Rep. Travis Childers, elected just weeks ago in a Mississippi special election, hasn’t endorsed anyone in the presidential race yet. “We have had our head down at work, trying to get our feet on the ground up here,” said Childers’ chief of staff, Brad Morris. “The presidential politics just has not been on our mind.”
Rep. Heath Shuler, a freshman Democrat from right-leaning North Carolina, has also been too busy to endorse. After Sen. Hillary Rodham Clinton carried his district in the North Carolina primary, Shuler said he would cast his superdelegate vote for her at the Democratic convention.
Now that Clinton is out of the race? “We’ve gone back to his work up there in the House,” said Shuler spokesman Andrew Whalen. “We’re not really too focused on the presidential [race].”

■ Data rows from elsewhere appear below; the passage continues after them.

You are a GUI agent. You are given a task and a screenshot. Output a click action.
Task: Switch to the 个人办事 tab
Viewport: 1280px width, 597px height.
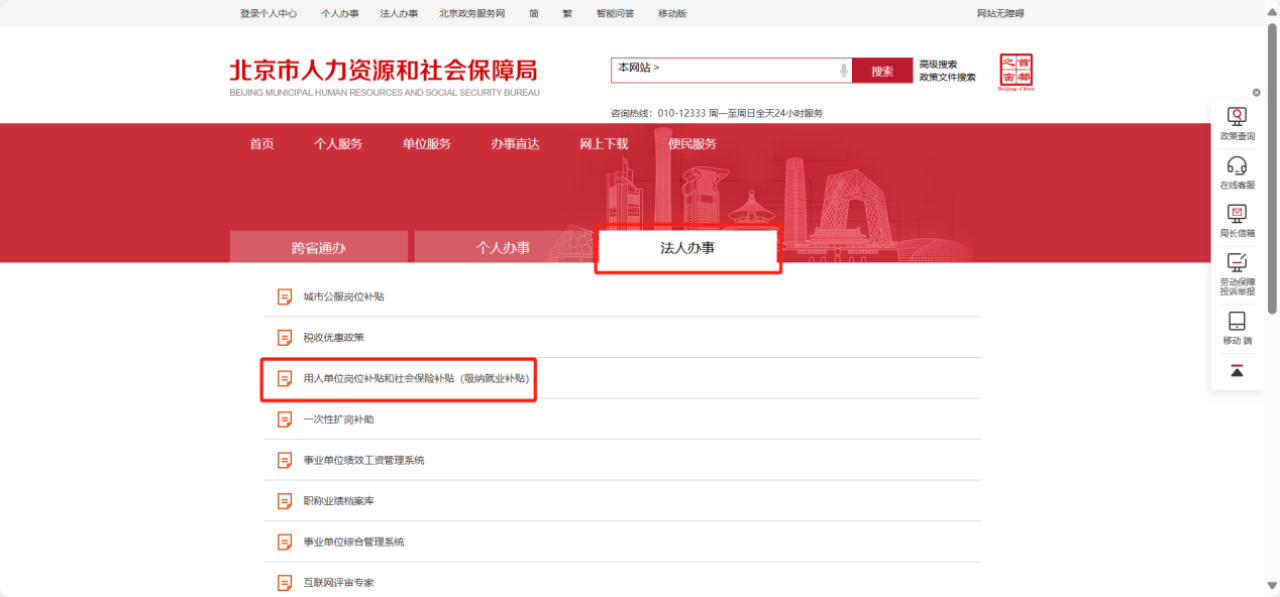pyautogui.click(x=503, y=248)
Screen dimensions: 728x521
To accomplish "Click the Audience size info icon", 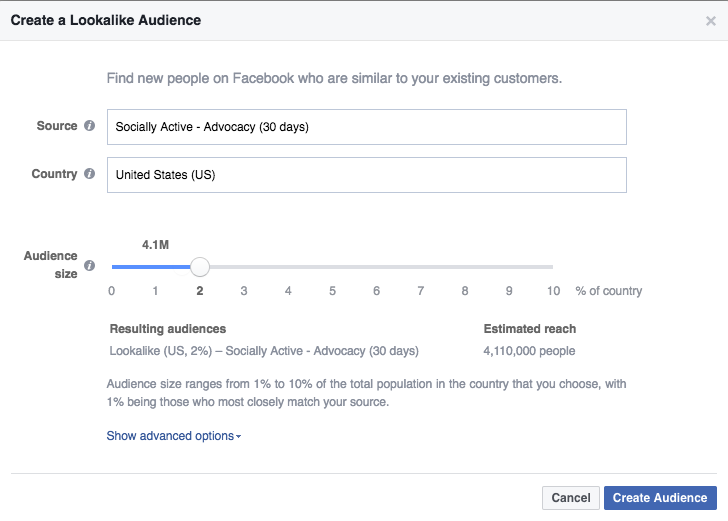I will [x=90, y=266].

Centrist Democrats aren’t the only ones cautious about embracing their party’s presumptive nominee. Neither Sen. Chuck Hagel (R-Neb.) nor Rep. Ron Paul (R-Texas) has endorsed Sen. John McCain, and a lot of GOP members will spend the fall trying to put distance between themselves and President Bush.
But with the media focused for a moment on Democratic defections — Rep. Dan Boren, a Democrat from a conservative Oklahoma district, told The Associated Press on Tuesday that he won’t be endorsing Obama — the GOP is enjoying the show.

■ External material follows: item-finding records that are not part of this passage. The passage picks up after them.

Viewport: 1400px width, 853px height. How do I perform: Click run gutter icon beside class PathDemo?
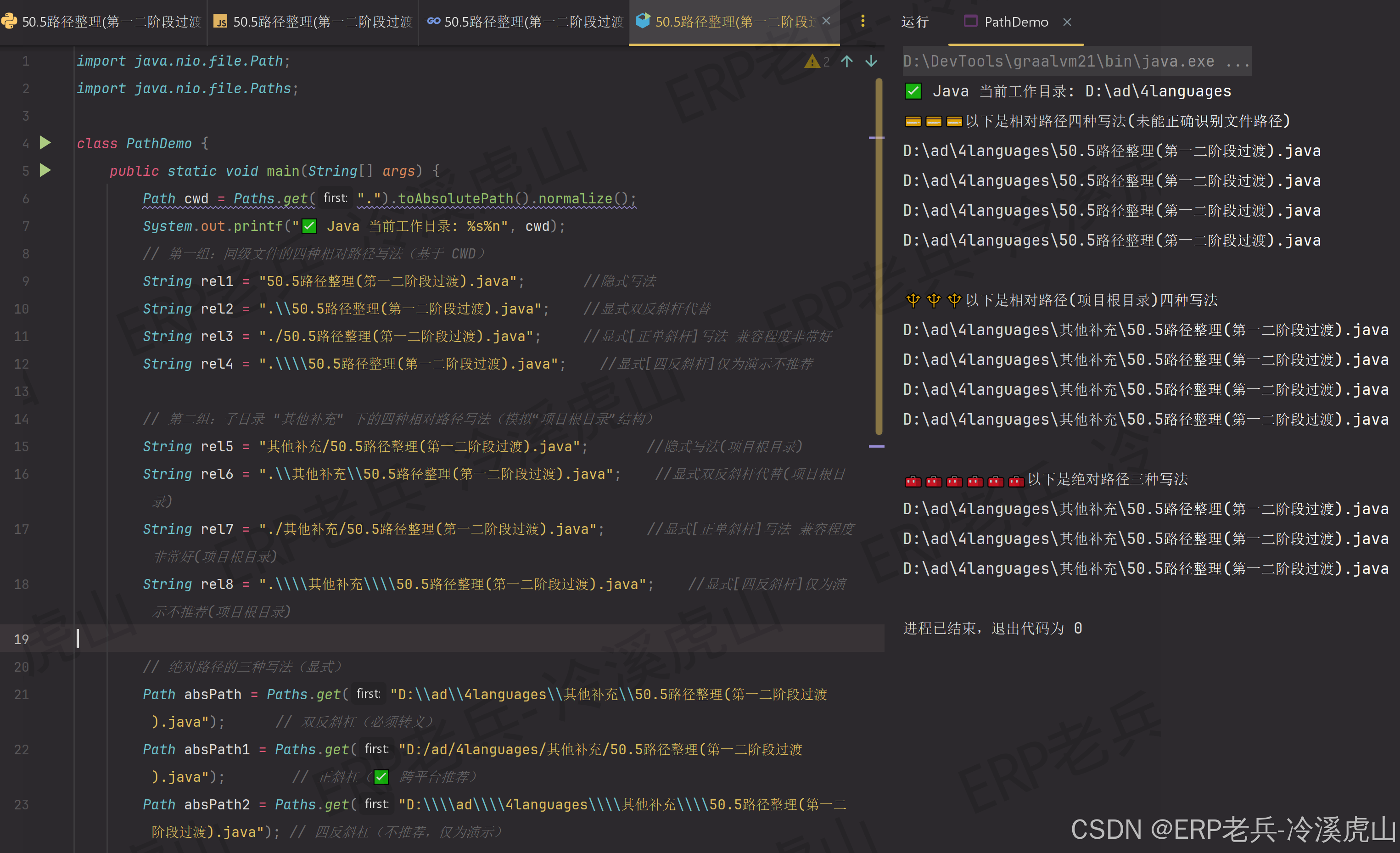pyautogui.click(x=45, y=143)
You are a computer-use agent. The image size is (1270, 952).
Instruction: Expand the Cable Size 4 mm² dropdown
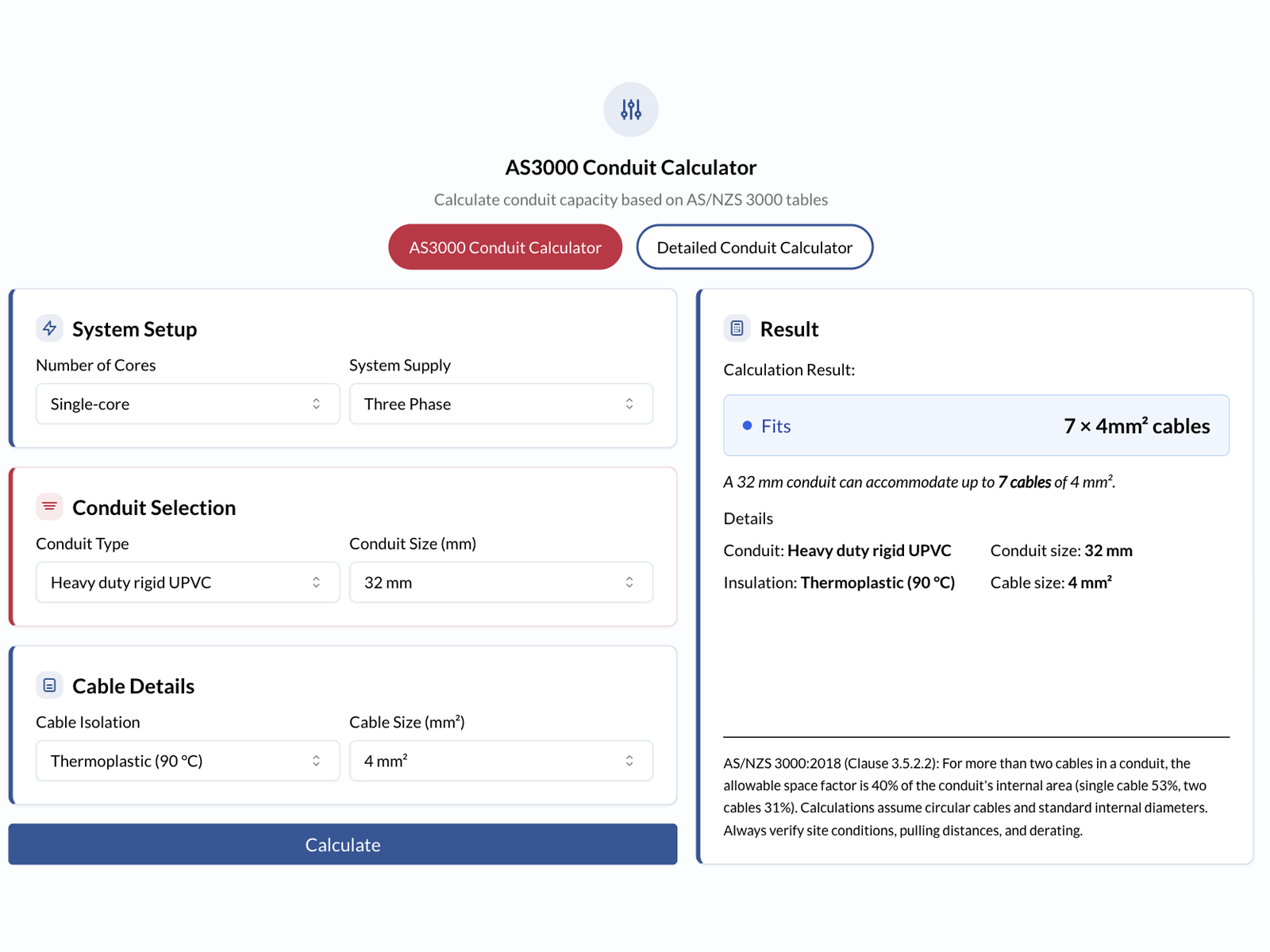click(x=501, y=761)
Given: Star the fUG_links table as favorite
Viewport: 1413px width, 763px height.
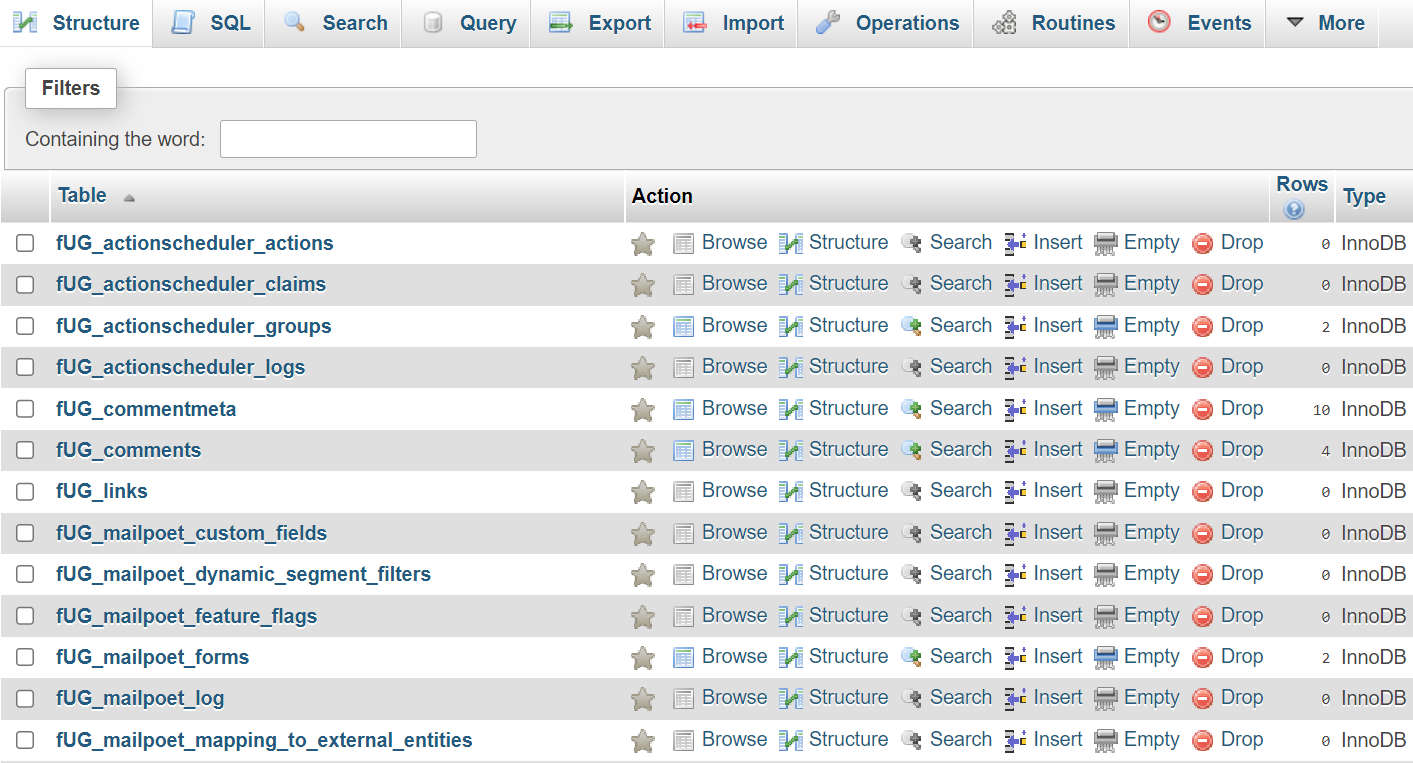Looking at the screenshot, I should (643, 490).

National Republican Congressional Committee spokesman Ken Spain said that Democrats who don’t endorse Obama “wrongly believe that by disassociating themselves from Obama that they can escape any criticism or comparison in terms of their liberal positions on issues like their shared support for government-run health care and massive tax hikes.”

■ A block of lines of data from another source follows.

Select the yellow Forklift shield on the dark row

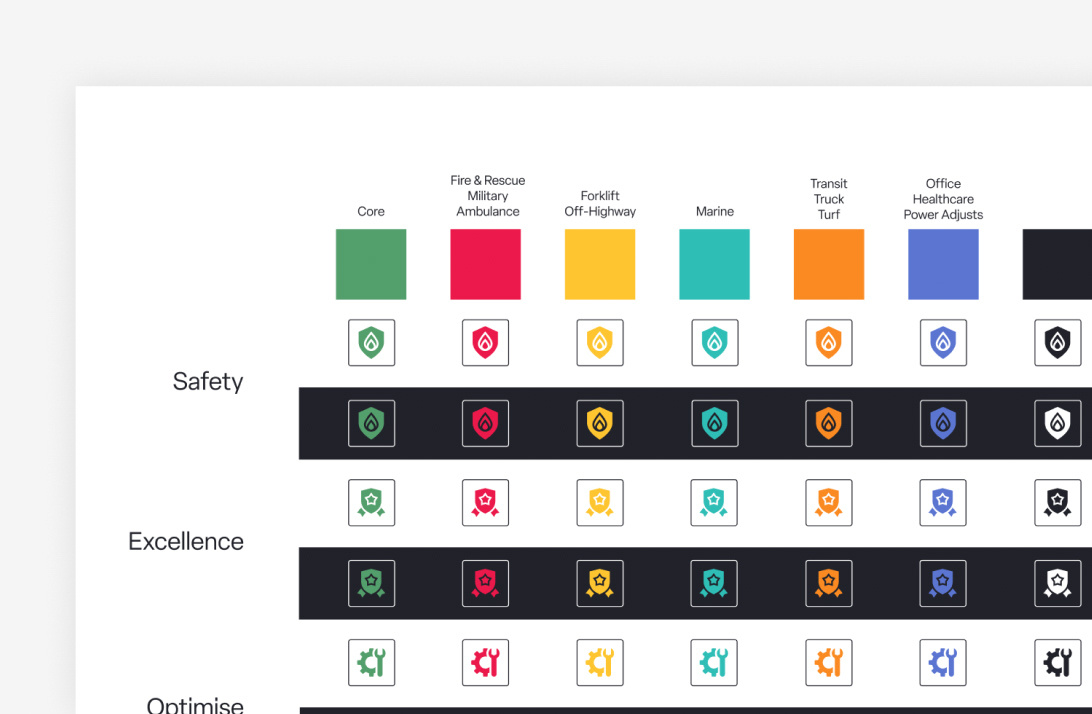[600, 423]
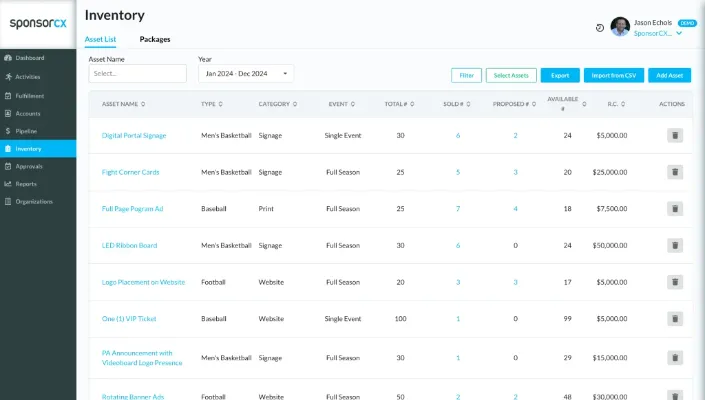The height and width of the screenshot is (400, 705).
Task: Open the Reports chart icon in sidebar
Action: [x=8, y=184]
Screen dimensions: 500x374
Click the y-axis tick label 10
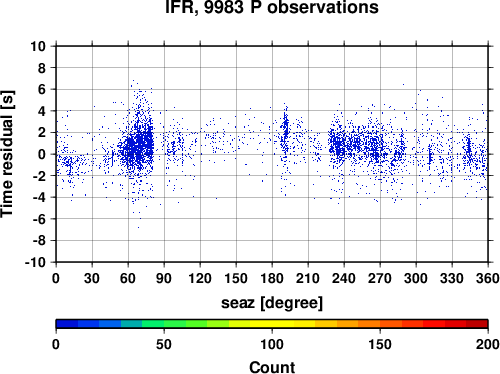coord(38,46)
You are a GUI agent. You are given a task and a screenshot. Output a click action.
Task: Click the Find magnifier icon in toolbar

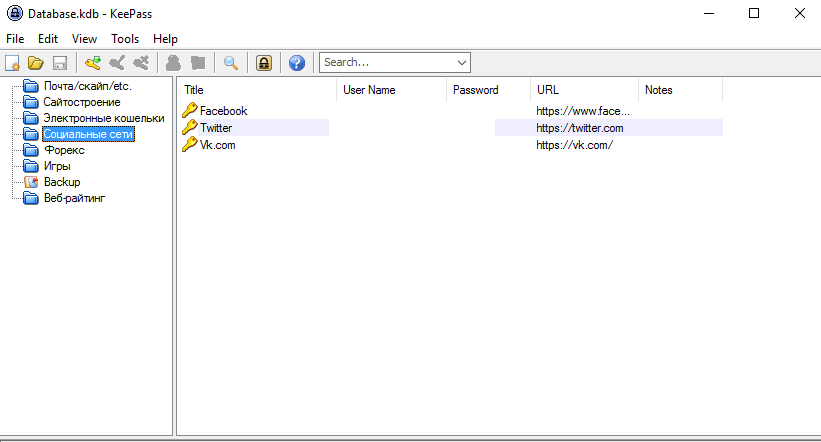click(231, 63)
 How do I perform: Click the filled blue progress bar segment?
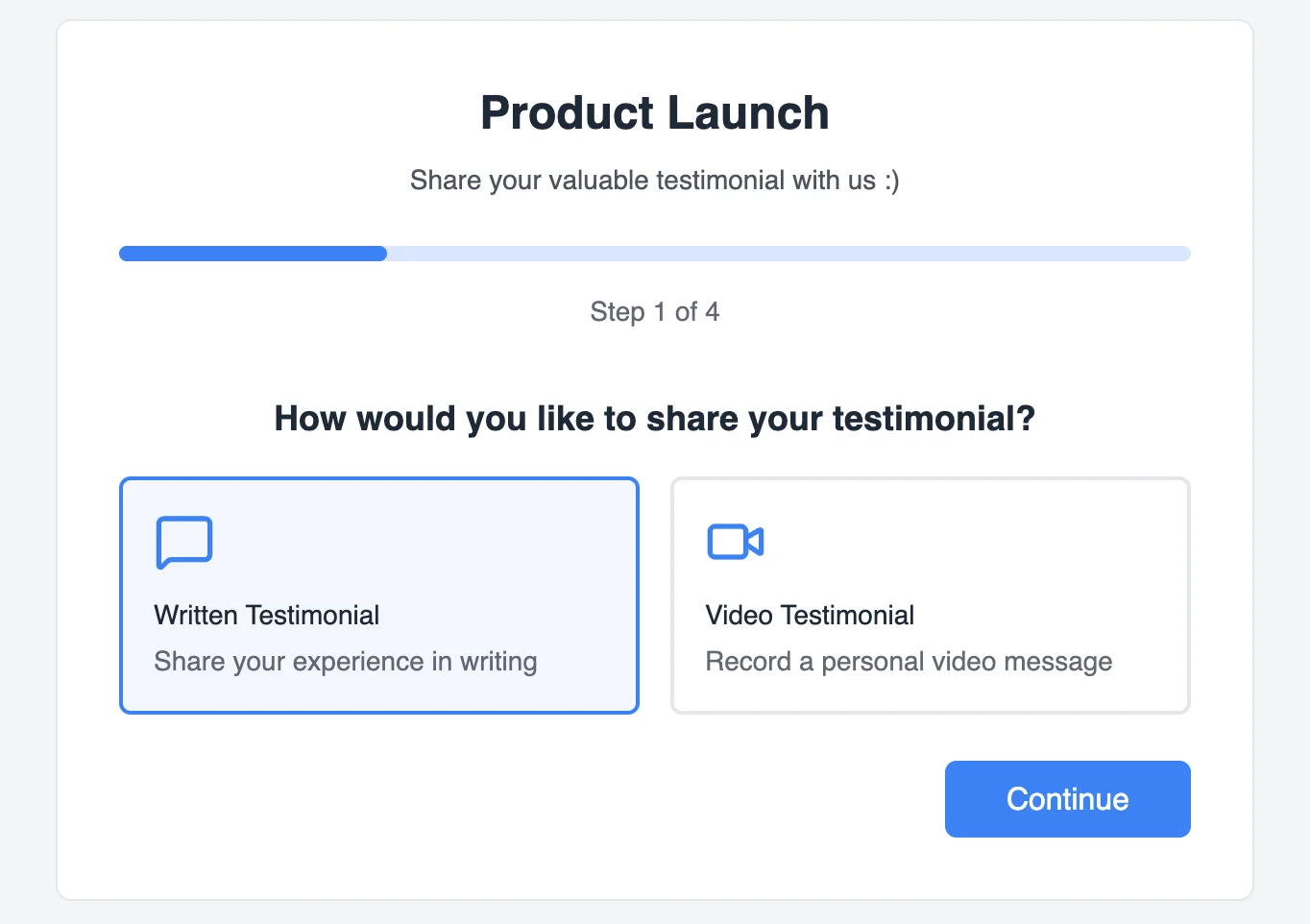[x=253, y=254]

The NRCC identified five such Democrats in a statement distributed Tuesday.
One of them, Kansas Rep. Nancy Boyda, has since decided to endorse Obama. Another, Ohio Rep. Charlie Wilson, had done so a few days before the statement went out — which is to say, only after Clinton announced that she was suspending her campaign.
Responding to the news of Boren’s non-endorsement, Obama spokesman Tommy Vietor noted in an e-mail that “Obama has a long history of working across the aisle to get things done and ... he’s worked with some of the most conservative members — including Congressman Boren’s Republican colleague from Oklahoma, [Sen.] Tom Coburn.”
“Obviously this primary process was long and highly competitive, but we’re confident that the party will come together to beat John McCain,” he added.
But Boren isn’t the only congressional Democrat who won’t be endorsing Obama.
A spokesman for Rep. Tim Mahoney (D-Fla.) told Politico on Thursday that Mahoney will remain neutral. So will Rep. Jim Marshall, a Democrat in a conservative Georgia district. Marshall didn’t endorse Sen. John F. Kerry (D-Mass.) in 2004, and he won’t endorse anyone this year, either. “Jim, as a rule, doesn’t get involved in other people’s campaigns,” said spokesman Doug Moore.
Louisiana Democratic Rep. Charlie Melancon has yet to endorse Obama. Until Thursday, neither had newly elected Louisiana Rep. Don Cazayoux. “Since coming to office, it has been Rep. Cazayoux’s position to let the presidential primary process play out, which it has,” said Cazayoux spokesman Lewis Lowe. “Now that Sen. Obama is the presumptive nominee, Rep. Cazayoux looks forward to working with him to improve the economy and increase access to quality health care for all Americans.”
Rep. Artur Davis (D-Ala.), a longtime Obama backer, said that he harbors no ill will for Democrats who stay on the sidelines.
“People’s responsibility, first and foremost, is to get reelected,” Davis said.
“I defer to any member’s judgment on what they need to do,” he added. “They’re all loyal Democrats who vote with Democrats on a range of issues.”